[A data block]
· · · ·
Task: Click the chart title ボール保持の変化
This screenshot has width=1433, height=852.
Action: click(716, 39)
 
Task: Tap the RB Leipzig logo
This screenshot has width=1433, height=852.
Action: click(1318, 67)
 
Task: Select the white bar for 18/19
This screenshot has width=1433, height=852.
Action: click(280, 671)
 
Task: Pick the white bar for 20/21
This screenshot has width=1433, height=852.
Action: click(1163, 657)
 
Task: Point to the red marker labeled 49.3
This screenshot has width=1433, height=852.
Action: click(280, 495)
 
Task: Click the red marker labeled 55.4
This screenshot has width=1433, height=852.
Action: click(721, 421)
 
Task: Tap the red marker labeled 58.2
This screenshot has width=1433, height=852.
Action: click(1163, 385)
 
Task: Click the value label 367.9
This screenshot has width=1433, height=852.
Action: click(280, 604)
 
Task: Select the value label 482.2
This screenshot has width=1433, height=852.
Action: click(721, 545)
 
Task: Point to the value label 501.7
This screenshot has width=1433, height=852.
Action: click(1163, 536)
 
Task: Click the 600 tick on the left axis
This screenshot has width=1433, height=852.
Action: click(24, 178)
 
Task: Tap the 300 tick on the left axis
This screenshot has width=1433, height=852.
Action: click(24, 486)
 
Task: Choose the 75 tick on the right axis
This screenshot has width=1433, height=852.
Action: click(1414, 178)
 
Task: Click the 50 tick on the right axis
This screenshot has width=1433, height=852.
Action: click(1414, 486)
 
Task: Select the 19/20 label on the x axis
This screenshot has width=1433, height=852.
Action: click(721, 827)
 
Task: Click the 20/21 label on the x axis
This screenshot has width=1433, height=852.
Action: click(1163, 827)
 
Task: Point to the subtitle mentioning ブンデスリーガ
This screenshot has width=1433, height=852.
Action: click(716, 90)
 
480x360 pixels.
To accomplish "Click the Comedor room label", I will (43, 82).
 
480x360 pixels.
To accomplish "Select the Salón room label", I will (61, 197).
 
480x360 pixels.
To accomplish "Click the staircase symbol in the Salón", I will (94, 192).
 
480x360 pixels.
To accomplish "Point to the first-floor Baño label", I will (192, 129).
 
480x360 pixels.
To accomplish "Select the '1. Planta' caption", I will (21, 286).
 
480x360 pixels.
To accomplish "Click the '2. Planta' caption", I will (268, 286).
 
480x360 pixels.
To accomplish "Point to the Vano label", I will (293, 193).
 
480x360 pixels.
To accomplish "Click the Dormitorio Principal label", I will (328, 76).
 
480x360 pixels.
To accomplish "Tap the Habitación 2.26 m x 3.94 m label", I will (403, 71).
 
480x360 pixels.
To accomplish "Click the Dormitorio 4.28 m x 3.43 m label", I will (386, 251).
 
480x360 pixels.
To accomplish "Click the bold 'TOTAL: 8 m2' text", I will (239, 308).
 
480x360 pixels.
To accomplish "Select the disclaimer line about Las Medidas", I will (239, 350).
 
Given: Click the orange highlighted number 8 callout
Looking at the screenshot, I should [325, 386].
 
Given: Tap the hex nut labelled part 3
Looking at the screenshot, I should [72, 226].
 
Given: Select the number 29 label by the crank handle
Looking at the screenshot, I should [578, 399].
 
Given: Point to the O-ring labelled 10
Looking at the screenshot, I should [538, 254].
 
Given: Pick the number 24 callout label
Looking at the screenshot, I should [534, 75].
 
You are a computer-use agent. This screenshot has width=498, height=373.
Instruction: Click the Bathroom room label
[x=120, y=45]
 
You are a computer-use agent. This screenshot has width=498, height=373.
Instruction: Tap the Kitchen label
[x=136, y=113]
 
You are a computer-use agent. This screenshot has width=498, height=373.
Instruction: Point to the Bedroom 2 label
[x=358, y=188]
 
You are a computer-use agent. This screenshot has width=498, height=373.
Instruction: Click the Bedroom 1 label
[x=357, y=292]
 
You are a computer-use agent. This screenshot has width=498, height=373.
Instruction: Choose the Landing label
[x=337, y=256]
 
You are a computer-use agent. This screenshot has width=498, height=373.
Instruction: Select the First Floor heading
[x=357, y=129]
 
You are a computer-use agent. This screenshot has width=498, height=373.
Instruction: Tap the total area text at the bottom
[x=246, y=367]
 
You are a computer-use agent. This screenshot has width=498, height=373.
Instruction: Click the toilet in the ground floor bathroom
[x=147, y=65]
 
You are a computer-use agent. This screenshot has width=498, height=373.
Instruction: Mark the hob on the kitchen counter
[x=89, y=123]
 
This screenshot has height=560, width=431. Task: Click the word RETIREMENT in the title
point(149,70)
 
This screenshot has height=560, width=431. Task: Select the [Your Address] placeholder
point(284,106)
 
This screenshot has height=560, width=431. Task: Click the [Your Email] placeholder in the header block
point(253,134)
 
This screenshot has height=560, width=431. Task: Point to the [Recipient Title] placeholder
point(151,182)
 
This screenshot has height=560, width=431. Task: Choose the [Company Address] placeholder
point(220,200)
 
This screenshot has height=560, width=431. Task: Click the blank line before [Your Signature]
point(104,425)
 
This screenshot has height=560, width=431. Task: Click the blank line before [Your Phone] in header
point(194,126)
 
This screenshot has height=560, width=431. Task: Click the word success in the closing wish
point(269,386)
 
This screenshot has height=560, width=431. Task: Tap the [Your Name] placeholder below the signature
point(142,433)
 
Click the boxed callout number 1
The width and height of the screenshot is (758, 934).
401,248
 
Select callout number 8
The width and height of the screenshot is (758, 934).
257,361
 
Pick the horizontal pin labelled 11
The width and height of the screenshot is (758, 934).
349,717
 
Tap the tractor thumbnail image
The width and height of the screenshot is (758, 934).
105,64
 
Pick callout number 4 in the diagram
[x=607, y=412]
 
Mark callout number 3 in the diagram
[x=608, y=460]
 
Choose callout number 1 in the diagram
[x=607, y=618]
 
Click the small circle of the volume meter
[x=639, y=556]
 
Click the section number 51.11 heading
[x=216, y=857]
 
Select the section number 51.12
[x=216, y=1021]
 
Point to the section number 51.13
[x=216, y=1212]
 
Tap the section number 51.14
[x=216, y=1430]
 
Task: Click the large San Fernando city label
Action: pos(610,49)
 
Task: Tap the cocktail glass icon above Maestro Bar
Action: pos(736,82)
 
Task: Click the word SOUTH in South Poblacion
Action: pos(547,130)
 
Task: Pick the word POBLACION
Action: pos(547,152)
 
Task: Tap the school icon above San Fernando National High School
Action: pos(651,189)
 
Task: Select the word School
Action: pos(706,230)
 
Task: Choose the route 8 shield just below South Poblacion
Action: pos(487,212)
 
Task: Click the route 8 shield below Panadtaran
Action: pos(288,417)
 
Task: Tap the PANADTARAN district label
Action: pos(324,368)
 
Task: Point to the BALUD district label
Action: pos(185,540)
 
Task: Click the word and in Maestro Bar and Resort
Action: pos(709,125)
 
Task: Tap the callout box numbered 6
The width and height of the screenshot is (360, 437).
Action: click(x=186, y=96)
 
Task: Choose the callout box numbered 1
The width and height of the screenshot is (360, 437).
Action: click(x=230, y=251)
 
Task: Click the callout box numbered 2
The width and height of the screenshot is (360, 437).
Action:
· · · ·
[OBJECTIVE] Arrange every line of the rows above as a Markdown table with two columns, No. and Line, giving each line a number and leaving out blank lines.

[FINAL ANSWER]
| No. | Line |
|---|---|
| 1 | Task: Click the chart title ボール保持の変化 |
| 2 | This screenshot has width=1433, height=852. |
| 3 | Action: click(716, 39) |
| 4 | Task: Tap the RB Leipzig logo |
| 5 | This screenshot has width=1433, height=852. |
| 6 | Action: click(1318, 67) |
| 7 | Task: Select the white bar for 18/19 |
| 8 | This screenshot has width=1433, height=852. |
| 9 | Action: click(280, 671) |
| 10 | Task: Pick the white bar for 20/21 |
| 11 | This screenshot has width=1433, height=852. |
| 12 | Action: click(1163, 657) |
| 13 | Task: Point to the red marker labeled 49.3 |
| 14 | This screenshot has width=1433, height=852. |
| 15 | Action: click(280, 495) |
| 16 | Task: Click the red marker labeled 55.4 |
| 17 | This screenshot has width=1433, height=852. |
| 18 | Action: click(721, 421) |
| 19 | Task: Tap the red marker labeled 58.2 |
| 20 | This screenshot has width=1433, height=852. |
| 21 | Action: click(1163, 385) |
| 22 | Task: Click the value label 367.9 |
| 23 | This screenshot has width=1433, height=852. |
| 24 | Action: click(280, 604) |
| 25 | Task: Select the value label 482.2 |
| 26 | This screenshot has width=1433, height=852. |
| 27 | Action: click(721, 545) |
| 28 | Task: Point to the value label 501.7 |
| 29 | This screenshot has width=1433, height=852. |
| 30 | Action: click(1163, 536) |
| 31 | Task: Click the 600 tick on the left axis |
| 32 | This screenshot has width=1433, height=852. |
| 33 | Action: click(24, 178) |
| 34 | Task: Tap the 300 tick on the left axis |
| 35 | This screenshot has width=1433, height=852. |
| 36 | Action: click(24, 486) |
| 37 | Task: Choose the 75 tick on the right axis |
| 38 | This screenshot has width=1433, height=852. |
| 39 | Action: click(1414, 178) |
| 40 | Task: Click the 50 tick on the right axis |
| 41 | This screenshot has width=1433, height=852. |
| 42 | Action: click(1414, 486) |
| 43 | Task: Select the 19/20 label on the x axis |
| 44 | This screenshot has width=1433, height=852. |
| 45 | Action: click(721, 827) |
| 46 | Task: Click the 20/21 label on the x axis |
| 47 | This screenshot has width=1433, height=852. |
| 48 | Action: click(1163, 827) |
| 49 | Task: Point to the subtitle mentioning ブンデスリーガ |
| 50 | This screenshot has width=1433, height=852. |
| 51 | Action: click(716, 90) |
| 52 | 480x360 pixels. |
| 53 | To accomplish "Click the Comedor room label", I will (43, 82). |
| 54 | 480x360 pixels. |
| 55 | To accomplish "Select the Salón room label", I will (61, 197). |
| 56 | 480x360 pixels. |
| 57 | To accomplish "Click the staircase symbol in the Salón", I will (94, 192). |
| 58 | 480x360 pixels. |
| 59 | To accomplish "Point to the first-floor Baño label", I will (192, 129). |
| 60 | 480x360 pixels. |
| 61 | To accomplish "Select the '1. Planta' caption", I will (21, 286). |
| 62 | 480x360 pixels. |
| 63 | To accomplish "Click the '2. Planta' caption", I will (268, 286). |
| 64 | 480x360 pixels. |
| 65 | To accomplish "Point to the Vano label", I will (293, 193). |
| 66 | 480x360 pixels. |
| 67 | To accomplish "Click the Dormitorio Principal label", I will (328, 76). |
| 68 | 480x360 pixels. |
| 69 | To accomplish "Tap the Habitación 2.26 m x 3.94 m label", I will (403, 71). |
| 70 | 480x360 pixels. |
| 71 | To accomplish "Click the Dormitorio 4.28 m x 3.43 m label", I will (386, 251). |
| 72 | 480x360 pixels. |
| 73 | To accomplish "Click the bold 'TOTAL: 8 m2' text", I will (239, 308). |
| 74 | 480x360 pixels. |
| 75 | To accomplish "Select the disclaimer line about Las Medidas", I will (239, 350). |
| 76 | Given: Click the orange highlighted number 8 callout |
| 77 | Looking at the screenshot, I should [325, 386]. |
| 78 | Given: Tap the hex nut labelled part 3 |
| 79 | Looking at the screenshot, I should [72, 226]. |
| 80 | Given: Select the number 29 label by the crank handle |
| 81 | Looking at the screenshot, I should [578, 399]. |
| 82 | Given: Point to the O-ring labelled 10 |
| 83 | Looking at the screenshot, I should [538, 254]. |
| 84 | Given: Pick the number 24 callout label |
| 85 | Looking at the screenshot, I should [534, 75]. |
| 86 | You are a computer-use agent. This screenshot has width=498, height=373. |
| 87 | Instruction: Click the Bathroom room label |
| 88 | [x=120, y=45] |
| 89 | You are a computer-use agent. This screenshot has width=498, height=373. |
| 90 | Instruction: Tap the Kitchen label |
| 91 | [x=136, y=113] |
| 92 | You are a computer-use agent. This screenshot has width=498, height=373. |
| 93 | Instruction: Point to the Bedroom 2 label |
| 94 | [x=358, y=188] |
| 95 | You are a computer-use agent. This screenshot has width=498, height=373. |
| 96 | Instruction: Click the Bedroom 1 label |
| 97 | [x=357, y=292] |
| 98 | You are a computer-use agent. This screenshot has width=498, height=373. |
| 99 | Instruction: Choose the Landing label |
| 100 | [x=337, y=256] |
| 101 | You are a computer-use agent. This screenshot has width=498, height=373. |
| 102 | Instruction: Select the First Floor heading |
| 103 | [x=357, y=129] |
| 104 | You are a computer-use agent. This screenshot has width=498, height=373. |
| 105 | Instruction: Tap the total area text at the bottom |
| 106 | [x=246, y=367] |
| 107 | You are a computer-use agent. This screenshot has width=498, height=373. |
| 108 | Instruction: Click the toilet in the ground floor bathroom |
| 109 | [x=147, y=65] |
| 110 | You are a computer-use agent. This screenshot has width=498, height=373. |
| 111 | Instruction: Mark the hob on the kitchen counter |
| 112 | [x=89, y=123] |
| 113 | This screenshot has height=560, width=431. Task: Click the word RETIREMENT in the title |
| 114 | point(149,70) |
| 115 | This screenshot has height=560, width=431. Task: Select the [Your Address] placeholder |
| 116 | point(284,106) |
| 117 | This screenshot has height=560, width=431. Task: Click the [Your Email] placeholder in the header block |
| 118 | point(253,134) |
| 119 | This screenshot has height=560, width=431. Task: Point to the [Recipient Title] placeholder |
| 120 | point(151,182) |
| 121 | This screenshot has height=560, width=431. Task: Choose the [Company Address] placeholder |
| 122 | point(220,200) |
| 123 | This screenshot has height=560, width=431. Task: Click the blank line before [Your Signature] |
| 124 | point(104,425) |
| 125 | This screenshot has height=560, width=431. Task: Click the blank line before [Your Phone] in header |
| 126 | point(194,126) |
| 127 | This screenshot has height=560, width=431. Task: Click the word success in the closing wish |
| 128 | point(269,386) |
| 129 | This screenshot has height=560, width=431. Task: Tap the [Your Name] placeholder below the signature |
| 130 | point(142,433) |
| 131 | Click the boxed callout number 1 |
| 132 | The width and height of the screenshot is (758, 934). |
| 133 | 401,248 |
| 134 | Select callout number 8 |
| 135 | The width and height of the screenshot is (758, 934). |
| 136 | 257,361 |
| 137 | Pick the horizontal pin labelled 11 |
| 138 | The width and height of the screenshot is (758, 934). |
| 139 | 349,717 |
| 140 | Tap the tractor thumbnail image |
| 141 | The width and height of the screenshot is (758, 934). |
| 142 | 105,64 |
| 143 | Pick callout number 4 in the diagram |
| 144 | [x=607, y=412] |
| 145 | Mark callout number 3 in the diagram |
| 146 | [x=608, y=460] |
| 147 | Choose callout number 1 in the diagram |
| 148 | [x=607, y=618] |
| 149 | Click the small circle of the volume meter |
| 150 | [x=639, y=556] |
| 151 | Click the section number 51.11 heading |
| 152 | [x=216, y=857] |
| 153 | Select the section number 51.12 |
| 154 | [x=216, y=1021] |
| 155 | Point to the section number 51.13 |
| 156 | [x=216, y=1212] |
| 157 | Tap the section number 51.14 |
| 158 | [x=216, y=1430] |
| 159 | Task: Click the large San Fernando city label |
| 160 | Action: pos(610,49) |
| 161 | Task: Tap the cocktail glass icon above Maestro Bar |
| 162 | Action: pos(736,82) |
| 163 | Task: Click the word SOUTH in South Poblacion |
| 164 | Action: pos(547,130) |
| 165 | Task: Pick the word POBLACION |
| 166 | Action: pos(547,152) |
| 167 | Task: Tap the school icon above San Fernando National High School |
| 168 | Action: pos(651,189) |
| 169 | Task: Select the word School |
| 170 | Action: pos(706,230) |
| 171 | Task: Choose the route 8 shield just below South Poblacion |
| 172 | Action: pos(487,212) |
| 173 | Task: Click the route 8 shield below Panadtaran |
| 174 | Action: pos(288,417) |
| 175 | Task: Tap the PANADTARAN district label |
| 176 | Action: pos(324,368) |
| 177 | Task: Point to the BALUD district label |
| 178 | Action: pos(185,540) |
| 179 | Task: Click the word and in Maestro Bar and Resort |
| 180 | Action: pos(709,125) |
| 181 | Task: Tap the callout box numbered 6 |
| 182 | The width and height of the screenshot is (360, 437). |
| 183 | Action: click(x=186, y=96) |
| 184 | Task: Choose the callout box numbered 1 |
| 185 | The width and height of the screenshot is (360, 437). |
| 186 | Action: click(x=230, y=251) |
| 187 | Task: Click the callout box numbered 2 |
| 188 | The width and height of the screenshot is (360, 437). |
| 189 | Action: |